DemDaily: Senate Retirement Raises the Stakes

August 29, 2019

Another incumbent has added his name to the list of Members exiting Congress, bringing to a total five in the US Senate and fourteen in the US House.

A majority of retirements are Republican (Mic)

Georgia Republican Senator Johnny Isakson announced Wednesday that he will retire at the end of 2019, citing "mounting health challenges."

The 74-year-old, three-term senator becomes the fourth Republican Senator to announce his retirement, along with Lamar Alexander (TN), Mike Enzi (WY) and Pat Roberts (KS). One Democrat, Senator Tom Udhall of New Mexico, is retiring.

Status of the Senate

Current Count: *47 Democrats to 53 Republicans
*Includes two Independents who caucus with the Democrats

35 of the 100 US Senate seats are up for election on November 3, 2020, including two special elections. Democrats will be defending 12 seats, while the Republican Party will be defending 23.
The Democrats
In New Mexico, Tom Udhall's seat is expected to stay in Democratic hands, with the polls heavily favoring Congressman and former DCCC Chair Ben Ray Luján as his successor.
Most of the 12 Democratic Senate seats up are expected to successfully survive Republican challengers -- with one notable exception.

Ben Ray Luján is running for Udall's open seat (Zach Gibson/Getty)

 

Alabama, where Democratic Senator Doug Jones is the first Democrat to represent the conservative state in two decades, is the GOP's top target.

In the historic contest, Jones beat embattled Republican Roy Moore in the December, 2017 special election to fill the seat vacated by Jeff Sessions (R).
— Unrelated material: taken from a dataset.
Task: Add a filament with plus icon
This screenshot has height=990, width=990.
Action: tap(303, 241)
Moore, along with a least four other GOP contenders, has announced he will challenge Jones when the seat is up in 2020.

The Republicans
Of the 23 Republican seats up in 2020, at least six are considered in play, including now both seats in Georgia.
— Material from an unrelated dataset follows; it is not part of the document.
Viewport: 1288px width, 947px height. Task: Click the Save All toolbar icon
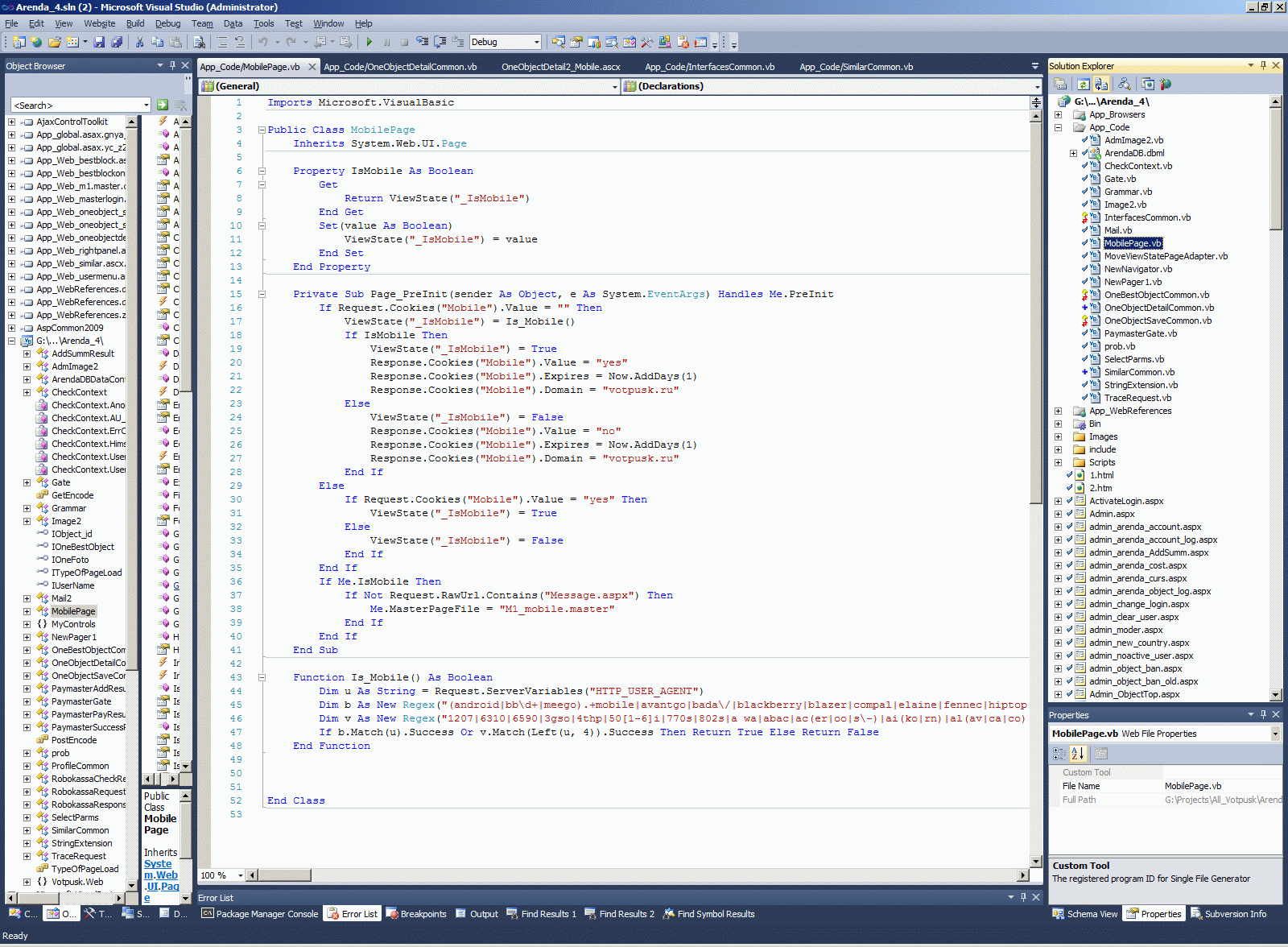(117, 42)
While the Republican retirements in Kansas, Tennessee and Wyoming currently favor GOP successors, Johnny Isakson's retirement provides Georgia Democrats with new hope for taking his seat.
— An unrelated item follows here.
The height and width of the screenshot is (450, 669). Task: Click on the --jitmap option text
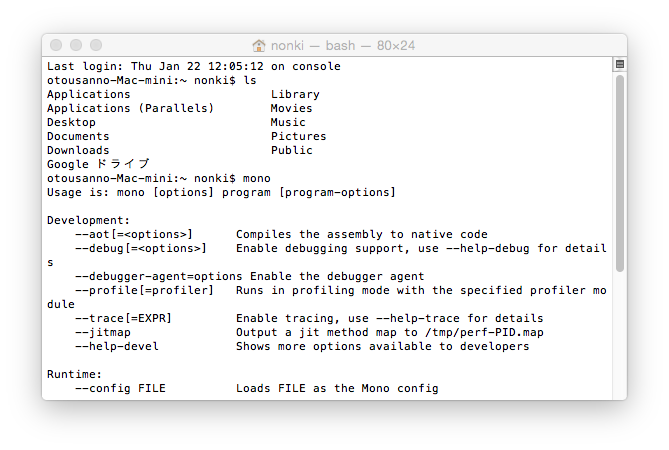[x=103, y=332]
Under Georgia law, Governor Brian Kemp will appoint a replacement to serve through 2020, when an election will be held for a permanent successor.

Stacey Abrams for Senate? (CNN)

The announcement immediately sparked speculation that former State House Minority Leader Stacey Abrams, who narrowly lost the gubernatorial race to Kemp last year, would run. Abrams, however, shot down the rumors with a statement saying she is focused on leading voter protection efforts in key states across the country.

Isakson's departure means there are two 2020 Senate seats up for grabs in Georgia, a traditionally red state that is trending blue. The state's junior Senator, Republican David Perdue, is considered vulnerable with three Democrats vying to run against him.

Senate races held in a state in the same year historically break the same way.

Democrats' other top targets include Republican incumbents in Colorado (Cory Gardner), Arizona (Martha McSally), Maine (Susan Collins).